Exploration of biomarkers for inhibitor development in persons with hemophilia A

Abstract

Background

Inhibitor development remains a significant challenge for hemophilia A (HA) treatment. Cytokines and glycosylation play crucial roles in inducing and regulating immune responses. Cytokine and altered N-glycan profiles have the potential to be biomarkers in association with the presence of inhibitors in persons with HA.

Objectives

We investigated the association of cytokine and plasma N-glycan profiles with inhibitor presence.

Methods

In 60 persons with HA and 23 controls, we analyzed 10 cytokines and used multivariable regression to assess their association with inhibitor presence. Given the challenges of validating these findings in previously untreated patients, we employed an HA mouse model to explore the association between cytokine levels and inhibitors. We also examined the correlation between plasma N-glycan profiles and inhibitors in persons with HA, analyzing adult and pediatric groups separately due to age-dependent glycosylation.

Results

Elevated granulocyte colony-stimulating factor and interleukin (IL) 6 levels, coupled with decreased IL-10, were significantly associated with inhibitor presence in multivariable regression analysis.
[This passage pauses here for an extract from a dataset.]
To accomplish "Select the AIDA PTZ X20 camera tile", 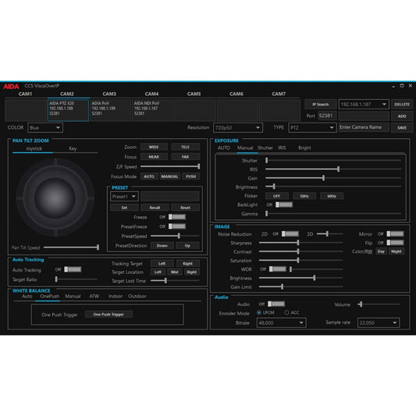I will click(68, 110).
High-titer inhibitor was observed in factor (F)VIII-treated mice experiencing chronic inflammation with increased levels of granulocyte colony-stimulating factor, IL-6, and macrophage inflammatory protein-1β, a murine IL-8 homolog, but not in those receiving FVIII alone, consistent with our clinical observations. Inhibitor-positive adult patients exhibited higher biantennary N-glycan and reduced multiantennary N-glycan ratios compared with inhibitor-negative adults. Conversely, inhibitor-positive pediatric patients displayed decreased sialic acid ratios.

Conclusion

These findings highlight the association of inhibitor presence with altered plasma cytokine levels and N-glycosylation patterns. Prospective validation is crucial to confirm these associations, develop robust biomarkers, and improve inhibitor risk assessment for persons with HA.